Op grond van de Awb dient een besluit tot intrekking van een voorziening betrokkene schriftelijk te worden medegedeeld. Hierover hoeft in de verordening voorzieningen gehandicapten dus geen afzonderlijke bepaling te worden opgenomen.

 

Artikel 6.4 Terugvordering

Het artikel geeft aan dat op grond van deze verordening verstrekte voorziening van de gehandicapte in ieder geval kunnen worden teruggevorderd indien het besluit, waarbij deze voorziening is toegekend, met toepassing van artikel 6.3 is ingetrokken, met dien verstande dat uit een oogpunt van rechtszekerheid

een verjaringstermijn geldt van vijf jaar. Hiervoor is aansluiting gezocht bij de verjaringstermijn voor terugvordering van onverschuldigd betaalde subsidiebedragen (vergelijk artikel 4:57 van de Algemene wet bestuursrecht). De samenhang met het intrekkingsbesluit houdt in dat het intrekkingsbesluit en het terugvorderingsbesluit binnen hetzelfde tijdvak van vijf jaar moeten plaatsvinden. De verjaringstermijn vangt aan op de datum van het besluit tot toekenning van de voorziening.

Het artikel belet niet om in plaats van het terugvorderen van een financiële tegemoetkoming deze te verrekenen met financiële tegemoetkomingen voor een volgend tijdvak.

Ingevolge het tweede lid kunnen alle terug te vorderen bedragen worden verhoogd met de wettelijke rente.

 

Afdeling III Slot

 

Hoofdstuk 7 Slotbepalingen

 

Artikel 7.1 Afwijken van bepalingen/hardheidsclausule

Dit artikel bepaalt dat B&W in bijzondere gevallen kunnen afwijken van de bepalingen van deze verordening of van de bepalingen die krachtens deze verordening zijn gesteld, zo nodig na het inwinnen van advies. Dit afwijken kan alleen maar ten gunste van de betrokken gehandicapte of eigenaar van de woonruimte en nooit ten nadele. Ook de eigenaar van de aangepaste woonruimte kan in aanmerking komen voor de hardheidsclausule. Gedacht kan worden aan een situatie waar het van belang is dat een woonruimte ook langer dan de gebruikelijke periode waarvoor een tegemoetkoming in huurderving wordt verstrekt leeg staat, omdat bij voorbeeld bekend is dat een gehandicapte op het punt staat om uit een revalidatiecentrum te worden ontslagen en voor hem de aangepaste woning uitermate geschikt zou zijn. In die gevallen kan het doelmatiger zijn om een langere periode een tegemoetkoming in de huurderving te verstrekken. Verder is met nadruk gemeld: in bijzondere gevallen. Het gebruik maken van de hardheidsclausule moet beschouwd worden als een uitzondering en niet als een regel. De gemeente moet in verband met precedentwerking duidelijk aangeven waarom in een bepaalde situatie van de verordening wordt afgeweken.

• • • • • • •

■ Opdracht 1: Vanaf welke datum loopt volgens het tekstfragment de verjaringstermijn voor terugvordering?
■ Opdracht 2: Geef uit het tekstfragment woordelijk de passage weer van "een verjaringstermijn geldt" tot en met "de wettelijke rente.".
De items spelen hierbij geen rol.

■ Gegevens:
• • • • • • •

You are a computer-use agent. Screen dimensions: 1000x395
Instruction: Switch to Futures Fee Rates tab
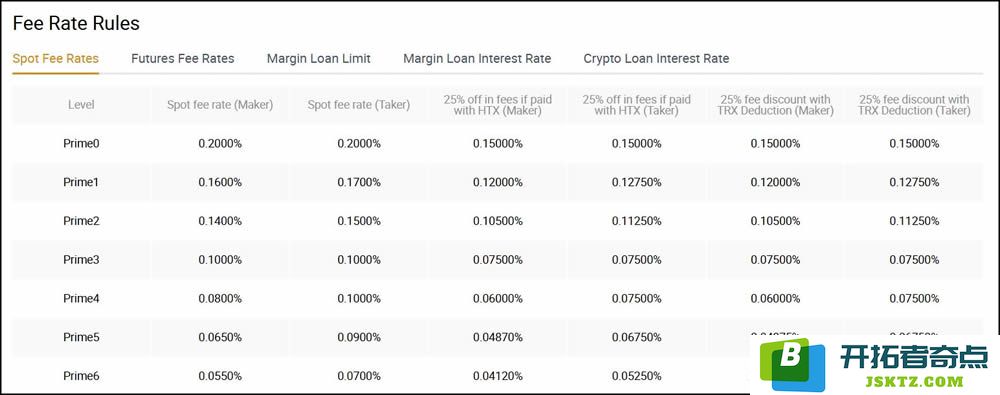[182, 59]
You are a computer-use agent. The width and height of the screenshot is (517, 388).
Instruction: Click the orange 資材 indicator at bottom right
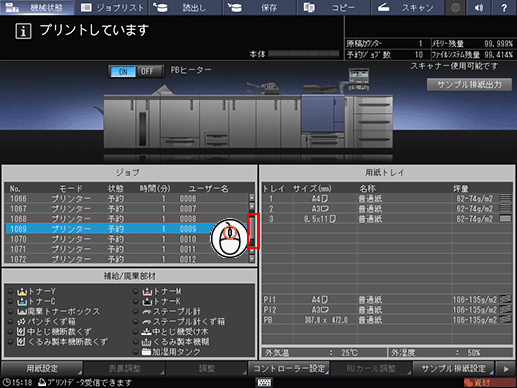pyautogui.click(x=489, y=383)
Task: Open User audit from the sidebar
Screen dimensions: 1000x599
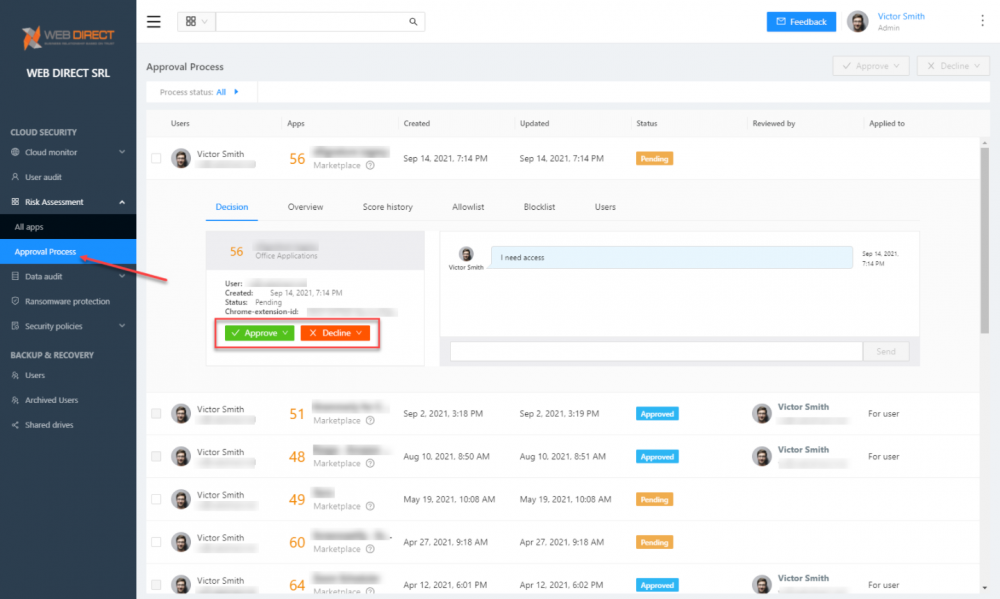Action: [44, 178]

• • • • • • •

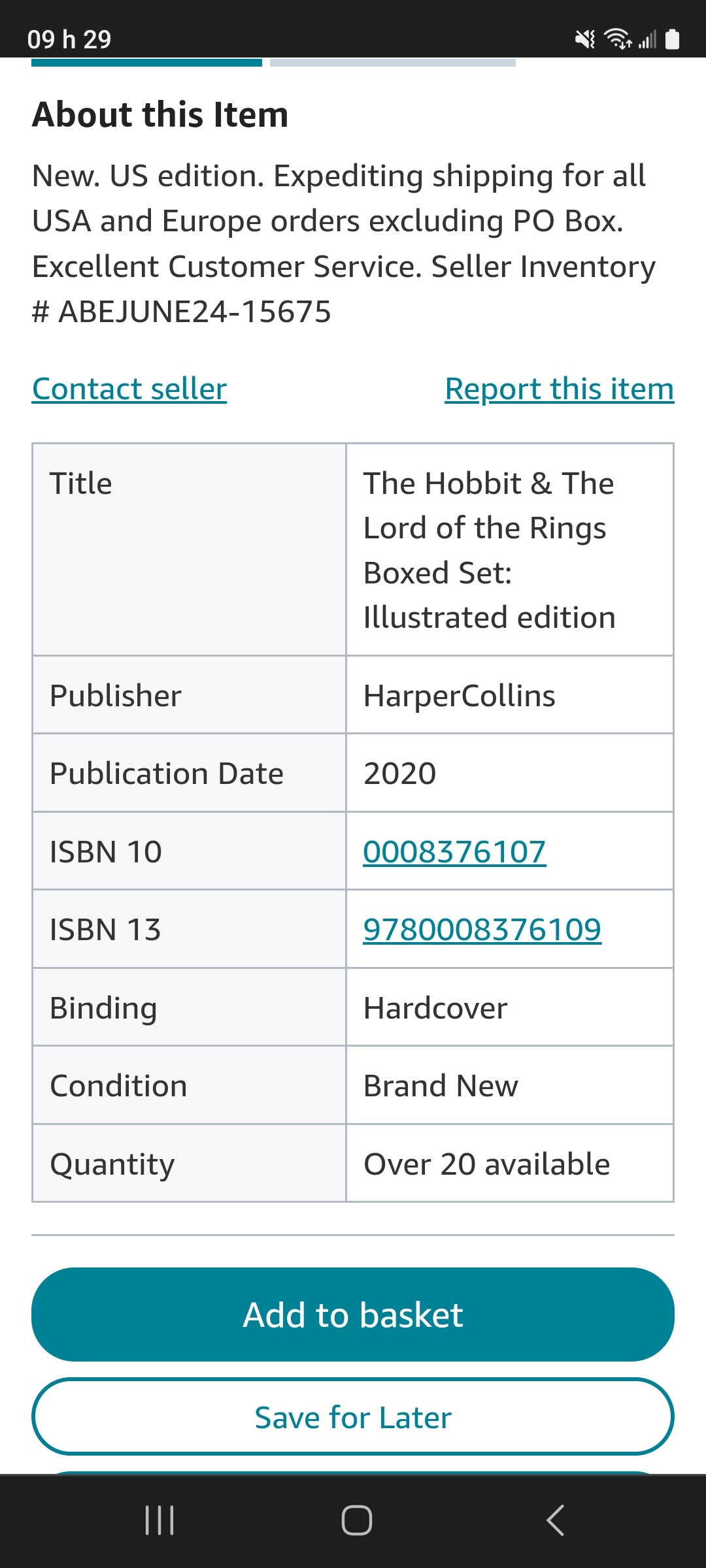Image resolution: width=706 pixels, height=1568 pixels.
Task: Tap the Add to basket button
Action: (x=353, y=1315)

• • • • • • •

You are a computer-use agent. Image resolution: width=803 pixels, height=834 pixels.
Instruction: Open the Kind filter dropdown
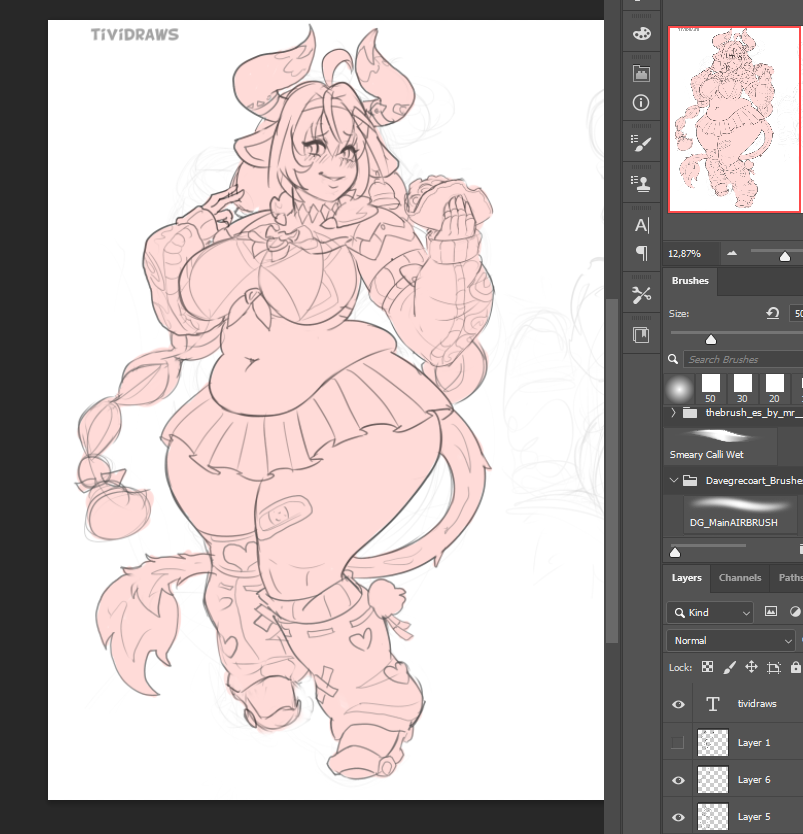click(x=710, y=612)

• • • • • • •

■ Jouw antwoord 1: Vanaf de datum van het besluit tot toekenning van de voorziening.

■ Jouw antwoord 2:
een verjaringstermijn geldt van vijf jaar. Hiervoor is aansluiting gezocht bij de verjaringstermijn voor terugvordering van onverschuldigd betaalde subsidiebedragen (vergelijk artikel 4:57 van de Algemene wet bestuursrecht). De samenhang met het intrekkingsbesluit houdt in dat het intrekkingsbesluit en het terugvorderingsbesluit binnen hetzelfde tijdvak van vijf jaar moeten plaatsvinden. De verjaringstermijn vangt aan op de datum van het besluit tot toekenning van de voorziening.

Het artikel belet niet om in plaats van het terugvorderen van een financiële tegemoetkoming deze te verrekenen met financiële tegemoetkomingen voor een volgend tijdvak.

Ingevolge het tweede lid kunnen alle terug te vorderen bedragen worden verhoogd met de wettelijke rente.